Getting everybody involved within the offense has been key for the Hawks getting back on track recently, and Huerter’s play has helped in that department.
Cam Reddish is another wing player that will have to step up in Hunter’s absence. As of lately, Reddish has improved his play and is fitting in with the Hawks second unit while Huerter moved into the starting lineup.
Reddish has shown since the start of the season that he can score points, but putting him in a situation where you can get the most out of him while being efficient has helped him. Coach McMillan has elected to put Delon Wright and Lou Williams (two ball handlers) on the court with Reddish so he won’t have to worry about creating as much, but just focus on being positioned for a catch-and-shoot.
On this play, the Hawks run “Horns Flare” for Bogdan Bogdanovic. Franz Wagner isn’t able to get over Capela’s screen, and Mo Bamba doesn’t come up to contest the shot. That forces Terrence Ross to leave his assignment, which leaves Reddish wide open in the corner. Easy three points.
Like I noted earlier, McMillan emphasizes getting points in the paint. One thing Reddish has improved on this season is having better control while driving. It’s not perfect, but it’s a big step from where he was in his rookie season. Reddish attacks Enes Kanter on the play, absorbs the contact, stays patient and gets the bucket plus the foul.
An area where Reddish is improving in the past few games is his court vision. We all know Reddish can score, but finding teammates for better shots elevates his game, and gives the Hawks multiple options on offense.

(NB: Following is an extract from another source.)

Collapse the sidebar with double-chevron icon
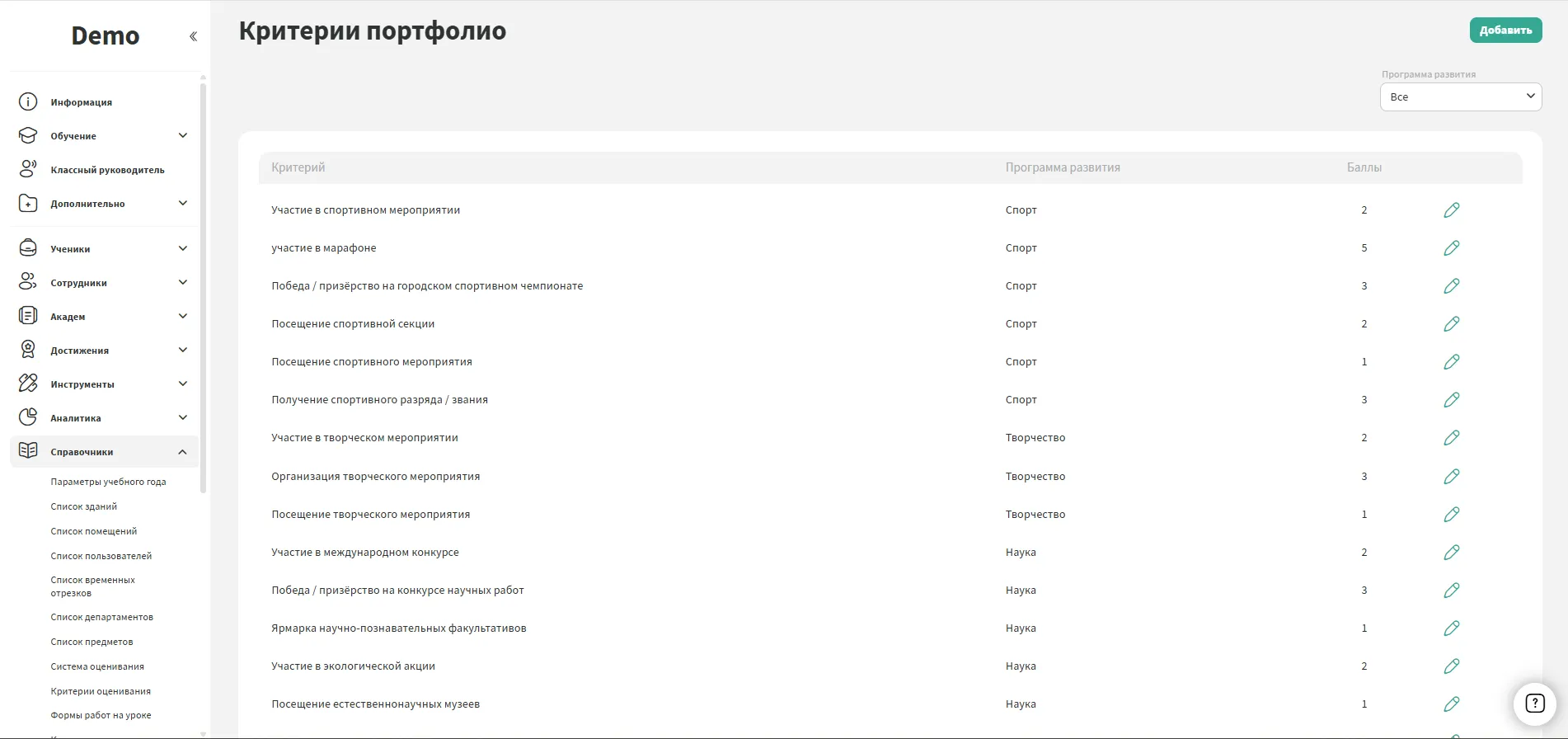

On this play, Williams sets an off-ball screen for Reddish. Capela hands off the ball to him, and Reddish dribbles to the free throw line. Reddish notices that Rodney Hood is chasing him off the screen, and Jrue Holiday is tagged on Capela, which leaves Williams open. He whips the pass to Williams, and he knocks down the three.
If Reddish can continue to build on plays such as that, good things will happen for him and the Hawks offense.
Losing Hunter will be a big loss for the Hawks, but if Huerter and Reddish can continue their strong play, they’ll be able to manage while he’s sidelined the next few months.